1つの知識を他にも援用しよう【がんばろう独学簿記2級014】

がんばろう日商簿記2級合格、今回は「1つの知識を他にも援用してみよう」というテーマでお話しますが、これは簿記2級だけではなく、簿記1級以上や簿記3級の学習をされている方にも参考になる勉強法です。

これはあなたが簿記学習をする上での、記憶法の応用系でもあります。
今回は簿記2級の知識を題材にしてお話ししますが、これから簿記2級の勉強をやる方は、これからこのような勉強をします。

簿記3級で勉強した有価証券は売買目的有価証券といって、途中で時価が上がったら転売するという、短期的に利益を得るために所有するものです。

もちろん、簿記2級や簿記1級でも試験にでることがありますので、売買目的有価証券は基本中の基本です。

それに加えて、簿記2級ではさらに違った所有目的の有価証券が出てきます。
これが「満期保有目的債権」で、満期まで所有してから額面金額をもらう有価証券のことです。

社債については簿記3級でも勉強していますが、満期になったら償還(返済のこと)という形で、額面の金額を返してもらえます。

たとえるならば、定期預金のようなものです。
定期預金は満期がきたら引き出せますが、それと同じです。

満期になったら返ってくるお金が社債で、元本は保証されています。
満期になるまでずっと持っている予定なので、売るつもりはありません。

このように満期まで保有する目的の債権などは、売る必要がないので、途中の決算は時価で評価しません。

途中の値段は原価(買った時の値段)を基礎として評価しますが、満期が100万円だとすると、少し割り引いて発行することが多いのです。
これはいわば、金利の上乗せです。

たとえば、5年後に100万円で返済されるものが、今は95万円で購入できるとします。
その場合、差額の5万円は利息の上乗せと考えます。

95万円を5年間かけて、96万、97万、98万、99万、100万というように、元本成長型の定期預金のように、少しずつ100万円に近づける評価をします。
これを「償却原価法」といって、ある意味で「原価償却の反対版」と言えます。

固定資産ならば、建物を買ったらどんどん価値が減っていってゼロに近づきますが、逆に、社債などの場合は、95万で買ったならば96万、97万、98万、99万、100万というように、満期に向けて近づけていきます。

償却原価法について、詳しくはお手持ちのテキストか、柴山式の簿記2級講座を受講される方は講座で勉強をしていただきたいのですが、つまり、目標とする数字に少しずつ調整していくということです。

買う側(投資家)から見れば満期保有目的債権という資産になりますが、発行する側から見れば、負債となります。

このように、買う側としては「有価証券」、発行する側は「社債」というように、「償却原価法」という1つの知識で2つの局面がマスターできます。

一般の受験生というのは、最初は余裕がないので、それぞれをバラバラな2つの知識として勉強してしまうのです。

1つの知識を他にも援用することを「応用」と言ったり、あるいは「効率化」になります。

▸ 提供された情報
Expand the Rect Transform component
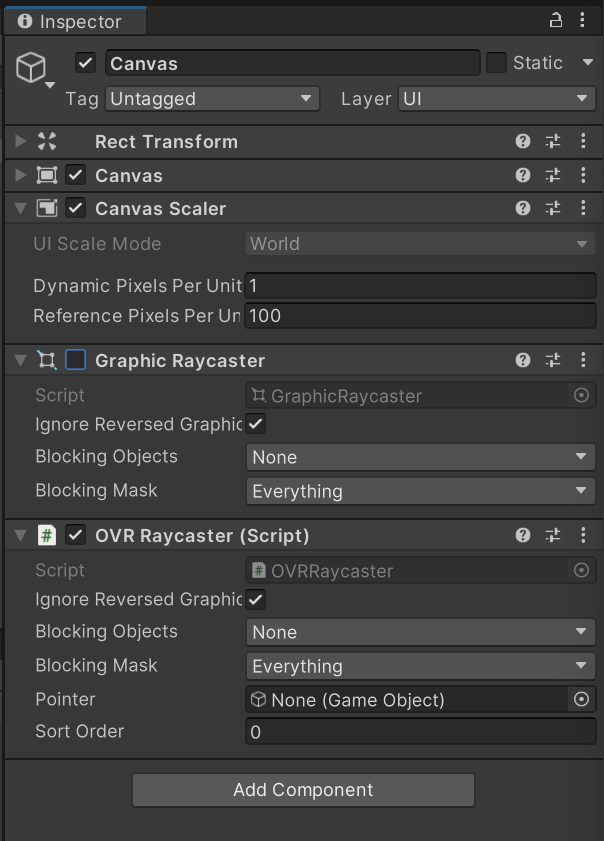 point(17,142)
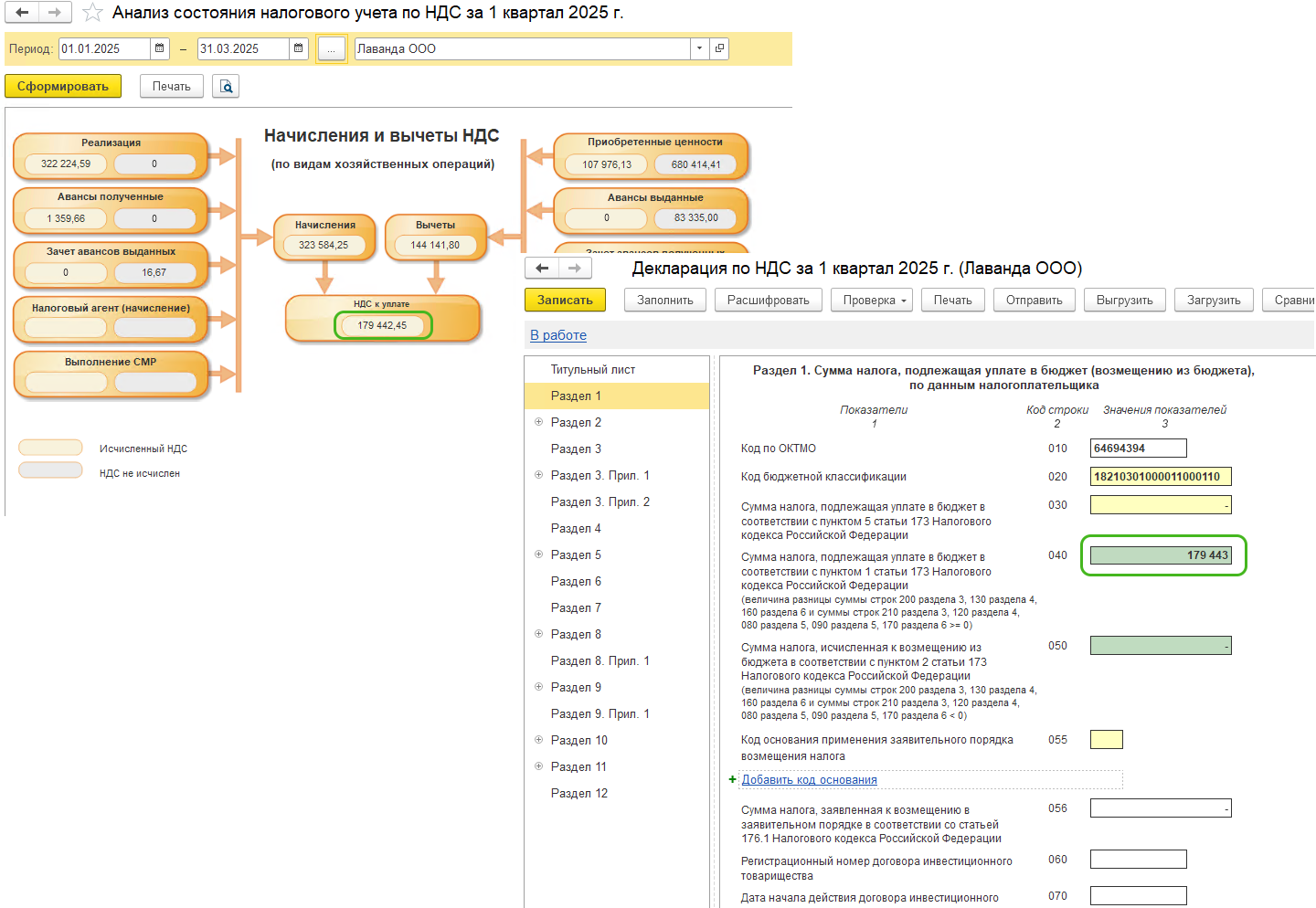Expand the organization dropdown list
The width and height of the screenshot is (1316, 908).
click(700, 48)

▸ 作業内容
本文に基づき、次の問いに答えてください。
(a) 5年後に100万円で返済されるものは、今いくらで購入できるという例になっていますか。
(b) 満期保有目的債権は、発行する側から見ると何になりますか。
(c) 償却原価法は、ある意味で何の反対版と言えるとされていますか。

▸ 期待される解答
(a) 95万円で購入できるという例になっています。
(b) 負債になります。
(c) 原価償却の反対版と言えるとされています。